Wednesday, 10 October 2012

Dance of the Naked Shadows



It is 9 am in the foothills.  Most people have left for work, leaving silence in their wake.  East window of my home glimmers with the pale light of a rising sun.  Silhouettes of leafless branches sway on the curtains, creating a breathless beauty that can only be appreciated in solitude.

I watch in awe, savoring how right it feels to have left the shackles of a traditional job.  I am grateful for this opportunity.  I am grateful for the support of my family, and grateful again for finding the courage to make the decision.  I am fully aware that there are many who would want to, but cannot; and many who can, but will not.  It is the latter to whom my heart goes out.  Having unfulfilled desires might make one restless, but what, I wonder, do absent desires do?  Absent – not in an unrippled zen way – but in a way that only profound self-neglect can give rise to?

Outside, wild wind is howling.  It is going to snow this afternoon.  The skies have grown homogeneous in anticipation, and the cloud-canopy has dropped to a cozy low.  Cozy low – or stifling low?  It all depends on perspective, and mine settles for cozy this moment.  I sit with a cup of coffee in my palms, watching the morning show of dancing branches on my East window.  It looks wild outside.  But in here, it is beautifully still.  Inside, there is no sound except the gentle breathing of The Hound while he sleeps.  Outside, the raging wind continues to blow.

Such a difference – inside and outside!  Who would open the doors of their homes on wild winter days, all to invite a blizzard?  Who would forsake the warmth and stillness within?  Who would exchange their comforting silence for mad winds of the external world?

Yet we do it all the time.

How often do we not give up quiet corners of our souls to the crazy tumult outside?  Why?

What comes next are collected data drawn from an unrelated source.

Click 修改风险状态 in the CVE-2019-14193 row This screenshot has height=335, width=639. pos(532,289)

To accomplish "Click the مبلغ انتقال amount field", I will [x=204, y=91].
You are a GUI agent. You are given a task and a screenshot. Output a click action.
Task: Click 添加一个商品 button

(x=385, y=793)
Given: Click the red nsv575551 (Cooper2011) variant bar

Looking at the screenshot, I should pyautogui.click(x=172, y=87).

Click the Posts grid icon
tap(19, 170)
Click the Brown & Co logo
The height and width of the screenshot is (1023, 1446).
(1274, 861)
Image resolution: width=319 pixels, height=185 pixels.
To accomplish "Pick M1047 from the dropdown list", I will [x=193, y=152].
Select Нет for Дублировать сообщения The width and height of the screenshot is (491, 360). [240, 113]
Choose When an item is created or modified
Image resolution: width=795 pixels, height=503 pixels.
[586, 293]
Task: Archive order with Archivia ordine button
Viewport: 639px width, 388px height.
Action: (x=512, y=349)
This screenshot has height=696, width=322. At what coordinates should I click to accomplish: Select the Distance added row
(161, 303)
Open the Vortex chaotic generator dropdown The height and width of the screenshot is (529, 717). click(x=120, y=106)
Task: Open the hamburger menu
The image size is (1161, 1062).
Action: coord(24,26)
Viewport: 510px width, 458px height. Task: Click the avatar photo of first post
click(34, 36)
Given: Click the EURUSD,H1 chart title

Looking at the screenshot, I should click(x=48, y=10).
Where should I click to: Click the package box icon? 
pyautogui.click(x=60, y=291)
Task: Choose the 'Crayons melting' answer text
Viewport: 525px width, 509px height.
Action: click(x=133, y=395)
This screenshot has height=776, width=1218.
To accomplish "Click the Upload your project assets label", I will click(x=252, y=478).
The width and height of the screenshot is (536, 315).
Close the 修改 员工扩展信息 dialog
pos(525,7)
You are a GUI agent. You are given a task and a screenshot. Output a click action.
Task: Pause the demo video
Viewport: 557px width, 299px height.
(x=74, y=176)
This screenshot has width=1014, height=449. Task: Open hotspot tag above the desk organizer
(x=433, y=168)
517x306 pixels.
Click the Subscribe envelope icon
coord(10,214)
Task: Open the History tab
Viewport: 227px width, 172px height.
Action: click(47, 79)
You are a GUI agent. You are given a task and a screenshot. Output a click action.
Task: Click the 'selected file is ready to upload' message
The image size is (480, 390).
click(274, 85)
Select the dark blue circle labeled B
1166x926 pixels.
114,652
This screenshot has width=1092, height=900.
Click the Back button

Blizzards will always blow, storms will always rage around us.  Our job is not to go out and try silencing them – for we would soon be overwhelmed.  Our job – our very necessity – is to build a shelter inside our own minds: strong enough to withstand the winds, warm enough to sustain life.  The walls of that shelter can only be built with stillness and silence.

It is what makes frosty winter mornings shimmer with magic.  Having one’s quiet spot…having one’s safe spot.